Collected data entries:
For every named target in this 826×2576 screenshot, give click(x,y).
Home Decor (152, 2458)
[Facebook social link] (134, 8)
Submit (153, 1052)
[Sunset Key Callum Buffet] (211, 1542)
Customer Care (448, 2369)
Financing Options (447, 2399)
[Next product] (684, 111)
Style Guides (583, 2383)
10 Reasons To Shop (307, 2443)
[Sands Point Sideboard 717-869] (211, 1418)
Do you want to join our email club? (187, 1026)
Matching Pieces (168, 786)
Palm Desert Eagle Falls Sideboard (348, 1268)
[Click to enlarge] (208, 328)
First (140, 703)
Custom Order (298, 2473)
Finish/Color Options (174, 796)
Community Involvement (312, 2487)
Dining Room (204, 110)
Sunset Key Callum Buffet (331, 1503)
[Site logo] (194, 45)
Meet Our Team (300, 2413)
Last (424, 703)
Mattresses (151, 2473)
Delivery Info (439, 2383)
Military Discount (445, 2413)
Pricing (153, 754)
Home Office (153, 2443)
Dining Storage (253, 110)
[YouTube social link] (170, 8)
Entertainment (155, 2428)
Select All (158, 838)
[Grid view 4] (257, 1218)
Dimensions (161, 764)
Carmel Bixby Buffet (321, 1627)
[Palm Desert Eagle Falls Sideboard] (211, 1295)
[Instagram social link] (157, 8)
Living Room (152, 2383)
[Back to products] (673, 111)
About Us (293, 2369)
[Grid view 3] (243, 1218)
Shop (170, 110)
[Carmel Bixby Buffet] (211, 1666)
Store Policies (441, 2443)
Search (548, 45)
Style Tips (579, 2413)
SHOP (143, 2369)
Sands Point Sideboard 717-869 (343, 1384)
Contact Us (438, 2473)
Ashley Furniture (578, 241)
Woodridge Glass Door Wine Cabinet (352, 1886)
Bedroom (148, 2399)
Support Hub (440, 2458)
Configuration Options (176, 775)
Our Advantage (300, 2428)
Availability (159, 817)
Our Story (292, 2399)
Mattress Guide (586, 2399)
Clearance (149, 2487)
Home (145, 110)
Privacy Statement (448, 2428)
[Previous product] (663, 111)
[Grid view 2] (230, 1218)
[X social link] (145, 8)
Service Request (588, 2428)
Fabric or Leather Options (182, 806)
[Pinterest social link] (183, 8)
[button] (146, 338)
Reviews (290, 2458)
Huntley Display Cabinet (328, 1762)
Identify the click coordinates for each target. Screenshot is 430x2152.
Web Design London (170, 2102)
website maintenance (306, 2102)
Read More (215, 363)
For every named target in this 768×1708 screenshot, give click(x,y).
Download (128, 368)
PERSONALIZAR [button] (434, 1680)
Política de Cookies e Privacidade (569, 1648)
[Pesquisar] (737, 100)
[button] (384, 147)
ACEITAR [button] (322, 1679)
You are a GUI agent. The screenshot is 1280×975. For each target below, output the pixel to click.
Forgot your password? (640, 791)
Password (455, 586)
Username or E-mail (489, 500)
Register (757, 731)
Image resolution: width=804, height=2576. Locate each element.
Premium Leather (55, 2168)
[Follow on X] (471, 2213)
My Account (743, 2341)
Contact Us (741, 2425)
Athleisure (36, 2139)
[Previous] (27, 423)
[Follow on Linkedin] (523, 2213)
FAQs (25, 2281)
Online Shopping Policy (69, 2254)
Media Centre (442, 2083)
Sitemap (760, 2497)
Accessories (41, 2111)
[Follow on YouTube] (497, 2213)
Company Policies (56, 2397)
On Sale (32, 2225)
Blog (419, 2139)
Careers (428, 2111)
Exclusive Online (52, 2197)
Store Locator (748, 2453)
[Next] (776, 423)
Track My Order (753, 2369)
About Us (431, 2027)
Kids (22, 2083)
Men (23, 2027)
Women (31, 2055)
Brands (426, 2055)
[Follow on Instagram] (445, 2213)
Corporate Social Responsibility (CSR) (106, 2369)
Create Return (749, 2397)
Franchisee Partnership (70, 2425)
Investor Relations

[Aim of the task]: Copy out exactly the lines that run from the one holding "[Follow on Instagram] (445, 2213)" through the end of the data above.

[Output]:
[Follow on Instagram] (445, 2213)
Corporate Social Responsibility (CSR) (106, 2369)
Create Return (749, 2397)
Franchisee Partnership (70, 2425)
Investor Relations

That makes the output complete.